Genomic landscape of superficial malignant peripheral nerve sheath tumor

Abstract

Superficial malignant peripheral nerve sheath tumors (SF-MPNSTs) are rare cancers and can be difficult to distinguish from spindle cell (SCM) or desmoplastic (DM) melanomas. Their biology is poorly understood. We performed whole-exome sequencing (WES) and RNA sequencing (RNA-seq) on SF-MPNST (n=8) and compared these to cases of SCM (n=7), DM (n=8), and deep MPNST (D-MPNST, n=8). Immunohistochemical staining for H3K27me3 and PRAME was also performed. SF-MPNST demonstrated intermediate features between D-MPNST and melanoma. Patients were younger than those with melanoma, and older than those with D-MPNST; outcome was worse and better respectively. SF-MPNST tumor mutational burden (TMB) was higher than D-MPNST and lower than melanoma; differences were significant only between SF-MPNST and SCM (p = 0.0454) and between D-MPNST and SCM (p = 0.001, Dunn's Kruskal-Wallis post-hoc test). Despite having an overlapping mutational profile in some common cancer-associated genes, the COSMIC mutational signatures clustered DM and SCM together with ultraviolet light exposure signatures (SBS7a, 7b), and SF- and D-MPNST together with defective DNA base excision repair (SBS30, 36). RNA-seq revealed differentially expressed genes between SF-MPNST and SCM (1670 genes), DM (831 genes), and D-MPNST (614 genes), some of which hold promise for development as immunohistochemical markers (SOX8, PLCH1) or aids (MLPH, CALB2, SOX11, TBX4). H3K27me3 immunoreactivity was diffusely lost in most D-MPNSTs (7/8, 88%), but showed variable and patchy loss in SF-MPNSTs (2/8, 25%).
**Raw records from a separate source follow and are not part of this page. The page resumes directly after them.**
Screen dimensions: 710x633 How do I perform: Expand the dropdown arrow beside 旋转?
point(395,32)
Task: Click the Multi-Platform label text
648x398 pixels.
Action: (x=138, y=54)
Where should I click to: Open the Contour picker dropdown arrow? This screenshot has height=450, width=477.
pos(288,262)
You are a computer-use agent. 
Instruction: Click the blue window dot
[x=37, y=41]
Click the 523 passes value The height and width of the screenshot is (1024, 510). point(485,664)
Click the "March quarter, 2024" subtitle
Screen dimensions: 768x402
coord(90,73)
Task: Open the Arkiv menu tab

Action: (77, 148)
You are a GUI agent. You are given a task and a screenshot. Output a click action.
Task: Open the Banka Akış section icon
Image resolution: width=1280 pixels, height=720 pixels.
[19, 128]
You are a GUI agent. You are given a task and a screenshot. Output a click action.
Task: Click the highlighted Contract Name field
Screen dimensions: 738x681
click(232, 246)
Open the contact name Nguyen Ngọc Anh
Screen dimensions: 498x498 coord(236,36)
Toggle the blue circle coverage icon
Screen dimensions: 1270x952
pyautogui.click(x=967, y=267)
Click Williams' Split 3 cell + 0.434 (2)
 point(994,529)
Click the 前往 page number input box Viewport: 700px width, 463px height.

PRAME was entirely negative in the majority (0+ in 20/31, 65%), including 11/15 melanomas, and showed no significant difference between groups (p=0.105, Kruskal-Wallis test). Expression of immune cell transcripts was upregulated in melanomas relative to MPNSTs. Next-generation sequencing revealed multiple differential features between SF- MPNST, D-MPNST, SCM, and DM, including tumor mutation burden, mutational signatures, and differentially expressed genes. These findings help advance our understanding of disease pathogenesis and improve diagnostic modalities.